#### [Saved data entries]
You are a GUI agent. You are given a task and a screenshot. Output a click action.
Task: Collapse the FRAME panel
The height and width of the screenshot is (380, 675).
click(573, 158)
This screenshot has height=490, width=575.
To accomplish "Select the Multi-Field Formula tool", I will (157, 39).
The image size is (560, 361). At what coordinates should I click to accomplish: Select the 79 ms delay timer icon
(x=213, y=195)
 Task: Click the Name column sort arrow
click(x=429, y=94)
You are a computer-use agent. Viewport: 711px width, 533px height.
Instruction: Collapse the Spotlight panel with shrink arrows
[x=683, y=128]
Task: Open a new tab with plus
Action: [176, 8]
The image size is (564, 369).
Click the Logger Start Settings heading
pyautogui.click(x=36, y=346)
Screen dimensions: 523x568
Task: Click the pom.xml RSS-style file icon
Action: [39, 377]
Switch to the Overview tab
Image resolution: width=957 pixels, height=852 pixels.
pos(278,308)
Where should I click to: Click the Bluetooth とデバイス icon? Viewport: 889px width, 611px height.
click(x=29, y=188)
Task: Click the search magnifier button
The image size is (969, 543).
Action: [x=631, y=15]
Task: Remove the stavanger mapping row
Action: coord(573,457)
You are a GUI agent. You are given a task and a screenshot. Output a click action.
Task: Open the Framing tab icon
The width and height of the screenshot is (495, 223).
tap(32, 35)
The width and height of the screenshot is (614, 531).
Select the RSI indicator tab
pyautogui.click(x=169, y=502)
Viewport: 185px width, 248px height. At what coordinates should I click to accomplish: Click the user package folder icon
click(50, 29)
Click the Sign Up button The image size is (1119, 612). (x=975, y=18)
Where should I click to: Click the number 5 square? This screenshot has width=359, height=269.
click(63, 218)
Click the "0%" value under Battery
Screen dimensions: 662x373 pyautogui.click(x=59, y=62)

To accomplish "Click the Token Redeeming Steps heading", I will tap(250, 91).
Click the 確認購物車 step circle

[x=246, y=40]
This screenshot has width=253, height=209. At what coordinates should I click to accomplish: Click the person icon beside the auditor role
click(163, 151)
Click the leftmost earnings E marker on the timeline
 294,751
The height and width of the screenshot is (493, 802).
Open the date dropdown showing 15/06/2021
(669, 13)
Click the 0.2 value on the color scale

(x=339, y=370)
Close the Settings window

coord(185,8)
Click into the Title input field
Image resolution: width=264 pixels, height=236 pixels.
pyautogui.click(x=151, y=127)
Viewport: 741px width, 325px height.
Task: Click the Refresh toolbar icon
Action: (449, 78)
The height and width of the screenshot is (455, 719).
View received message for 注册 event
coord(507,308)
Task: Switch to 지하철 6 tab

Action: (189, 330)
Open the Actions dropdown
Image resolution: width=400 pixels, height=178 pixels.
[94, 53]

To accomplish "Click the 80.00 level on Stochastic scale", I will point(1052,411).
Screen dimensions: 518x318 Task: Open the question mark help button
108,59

#### [WHAT THIS TASK INVOLVES]
Search the entries for the string "will" and return each line where it turns up.

#### [RESULT FOR THIS EXERCISE]
To accomplish "Select the Multi-Field Formula tool", I will (157, 39).
To accomplish "Click the Token Redeeming Steps heading", I will tap(250, 91).
To accomplish "Click the 80.00 level on Stochastic scale", I will point(1052,411).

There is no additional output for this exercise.